The V21 model creates 83 hierarchical condition categories (HCCs), including 4 for mental health and substance use (HCC54 drug/alcohol psychosis, HCC55 drug/alcohol dependence, HCC57 schizophrenia, and HCC58 major depressive, bipolar, and paranoid disorders). The V21 model was replaced by the V22 model with the implementation of International Statistical Classification of Diseases and Related Health Problems, Tenth Revision (ICD-10). The 2 models are similar; V22 has 79 HCCs, although it includes the same 4 mental health HCCs that were used in V21.12 We also measured mental health comorbidities using the Psychiatric Case Mix System (PsyCMS)13; specific ICD-9 and ICD-10 coding for the PsyCMS can be found online.14,15
We computed the total cost of care for all veterans who used VA care in 2012. This total included all VA costs and payments by Medicare Parts A, B, and D. We included VA and Medicare costs to understand the full cost of care for these patients; analyzing only VA costs might bias the results by focusing on existing distortions in the marketplace.
Data analysis was performed from January 22, 2016, to October 22, 2018. We regressed total costs on patients’ V21 risk scores. We used a linear model because the MA payment formula uses a linear additive model and estimated it using ordinary least squares.16 Using the regression estimates, we calculated predicted costs for all patients and compared predicted costs with actual costs. We did this by decile of predicted costs. This goodness-of-fit test showed how the risk adjustment model fits data by decile of predicted costs.
To explore whether the V21 risk adjustment could be improved, in a second set of regression models, we included indicators for 47 mental health conditions as measured by the PsyCMS.13 This grouping was developed to measure mental health and substance use in risk adjustment. We examined goodness of fit for all VA patients and for 3 subgroups: patients with diabetes, patients with a mental health diagnosis, and patients with dementia. The main comparisons of interest were how the patients with a mental health diagnosis, as measured by the V21, compared with all VA patients and those with diabetes. We chose diabetes because it is a common chronic condition that results in considerable costs. Dementia was included because it often requires custodial care, which the VA provides and Medicare does not cover. This comparison offers insights on whether risk adjustment models built on Medicare data are sufficient for comparing VA hospitals, which provide a different scope of services. We performed sensitivity analyses using general linear models (log link and a γ distribution) and a square root transformed ordinary least squares model. All analyses used a 2-sided test with P < .05 considered to be statistically significant.
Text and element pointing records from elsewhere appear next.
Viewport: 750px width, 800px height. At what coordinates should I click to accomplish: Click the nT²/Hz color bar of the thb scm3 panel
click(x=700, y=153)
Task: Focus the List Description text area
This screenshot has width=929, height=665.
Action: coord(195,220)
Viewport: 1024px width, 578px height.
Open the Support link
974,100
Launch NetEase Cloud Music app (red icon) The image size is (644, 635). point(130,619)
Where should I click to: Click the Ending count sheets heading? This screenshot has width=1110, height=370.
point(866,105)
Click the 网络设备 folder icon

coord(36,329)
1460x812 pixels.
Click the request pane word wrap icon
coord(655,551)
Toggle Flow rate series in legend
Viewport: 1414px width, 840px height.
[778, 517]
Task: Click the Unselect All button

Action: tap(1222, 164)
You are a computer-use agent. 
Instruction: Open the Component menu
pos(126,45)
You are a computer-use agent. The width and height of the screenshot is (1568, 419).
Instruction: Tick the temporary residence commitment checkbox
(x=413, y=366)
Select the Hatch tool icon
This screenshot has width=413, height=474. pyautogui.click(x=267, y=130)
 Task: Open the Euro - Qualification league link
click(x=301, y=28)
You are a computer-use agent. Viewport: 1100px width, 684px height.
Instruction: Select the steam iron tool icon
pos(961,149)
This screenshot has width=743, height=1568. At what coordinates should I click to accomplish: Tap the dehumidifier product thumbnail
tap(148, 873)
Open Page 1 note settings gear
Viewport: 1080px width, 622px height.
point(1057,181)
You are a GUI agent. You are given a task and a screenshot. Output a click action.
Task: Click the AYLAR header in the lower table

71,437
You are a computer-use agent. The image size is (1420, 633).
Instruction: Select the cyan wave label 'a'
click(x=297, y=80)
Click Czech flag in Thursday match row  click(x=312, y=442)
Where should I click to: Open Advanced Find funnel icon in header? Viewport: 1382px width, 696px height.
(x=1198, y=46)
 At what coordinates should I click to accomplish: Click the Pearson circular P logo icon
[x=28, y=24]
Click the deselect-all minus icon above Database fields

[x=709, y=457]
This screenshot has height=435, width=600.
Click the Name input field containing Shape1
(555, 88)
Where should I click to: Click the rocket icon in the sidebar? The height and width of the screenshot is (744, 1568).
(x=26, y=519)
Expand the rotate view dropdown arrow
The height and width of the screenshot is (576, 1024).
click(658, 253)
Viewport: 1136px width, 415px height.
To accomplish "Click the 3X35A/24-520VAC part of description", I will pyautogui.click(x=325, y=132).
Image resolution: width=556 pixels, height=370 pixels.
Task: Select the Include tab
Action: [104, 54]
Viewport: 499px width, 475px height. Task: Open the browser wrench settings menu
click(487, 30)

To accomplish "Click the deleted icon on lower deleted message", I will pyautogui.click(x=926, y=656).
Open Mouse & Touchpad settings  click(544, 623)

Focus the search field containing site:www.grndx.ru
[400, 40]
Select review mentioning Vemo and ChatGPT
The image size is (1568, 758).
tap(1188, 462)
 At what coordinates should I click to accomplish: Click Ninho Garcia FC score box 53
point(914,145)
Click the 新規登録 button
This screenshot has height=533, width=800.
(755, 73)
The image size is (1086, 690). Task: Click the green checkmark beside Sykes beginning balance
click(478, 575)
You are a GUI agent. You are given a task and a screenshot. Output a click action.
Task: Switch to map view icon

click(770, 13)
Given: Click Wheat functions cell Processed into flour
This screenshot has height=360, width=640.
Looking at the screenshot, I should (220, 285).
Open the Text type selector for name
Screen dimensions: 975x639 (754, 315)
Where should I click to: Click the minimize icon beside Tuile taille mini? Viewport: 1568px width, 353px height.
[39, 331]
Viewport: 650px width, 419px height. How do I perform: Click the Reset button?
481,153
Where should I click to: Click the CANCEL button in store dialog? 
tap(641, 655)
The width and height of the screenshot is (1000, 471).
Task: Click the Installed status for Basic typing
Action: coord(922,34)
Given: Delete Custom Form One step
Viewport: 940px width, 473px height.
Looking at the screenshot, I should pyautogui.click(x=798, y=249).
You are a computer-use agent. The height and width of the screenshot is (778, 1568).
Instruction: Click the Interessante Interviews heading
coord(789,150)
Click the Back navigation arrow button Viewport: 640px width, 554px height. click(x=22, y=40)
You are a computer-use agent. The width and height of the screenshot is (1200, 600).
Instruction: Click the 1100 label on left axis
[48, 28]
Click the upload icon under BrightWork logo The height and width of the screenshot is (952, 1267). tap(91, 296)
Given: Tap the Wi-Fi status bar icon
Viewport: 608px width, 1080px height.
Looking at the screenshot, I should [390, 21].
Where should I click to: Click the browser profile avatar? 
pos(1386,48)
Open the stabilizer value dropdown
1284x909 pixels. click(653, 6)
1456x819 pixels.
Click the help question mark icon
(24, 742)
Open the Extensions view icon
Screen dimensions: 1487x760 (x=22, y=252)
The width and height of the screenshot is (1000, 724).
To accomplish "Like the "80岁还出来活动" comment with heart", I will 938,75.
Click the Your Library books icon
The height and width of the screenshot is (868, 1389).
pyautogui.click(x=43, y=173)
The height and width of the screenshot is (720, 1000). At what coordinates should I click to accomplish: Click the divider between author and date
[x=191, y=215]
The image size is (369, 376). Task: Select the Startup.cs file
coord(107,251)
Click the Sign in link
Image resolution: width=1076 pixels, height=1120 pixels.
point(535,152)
A total of 5 472 629 VA patients (mean [SD] age, 63.0 [16.1] years; 5 118 908 [93.5%] male) were included in the study. Total spending on VA patients in 2012 was $67.4 billion, with $47.2 billion borne by the VA and the remainder paid by Medicare. Table 1 gives the characteristics of the 5.47 million VA patients and breakouts for those younger than 65 years and those 65 years or older. The mean (SD) cost of a VA patient was $12 126 ($30 090), with most of those costs borne by the VA (Table 1). The median total annual cost was $3955 (interquartile range, $1645-$10 185), which highlights inherent skewness in the costs. For patients 65 years or older, the total mean (SD) cost was $14 995 ($33 572), with $8074 ($27 801) paid by the VA and $6921 ($18 411) paid by Medicare. Medicare costs were considerably less for people younger than 65 years (Table 1).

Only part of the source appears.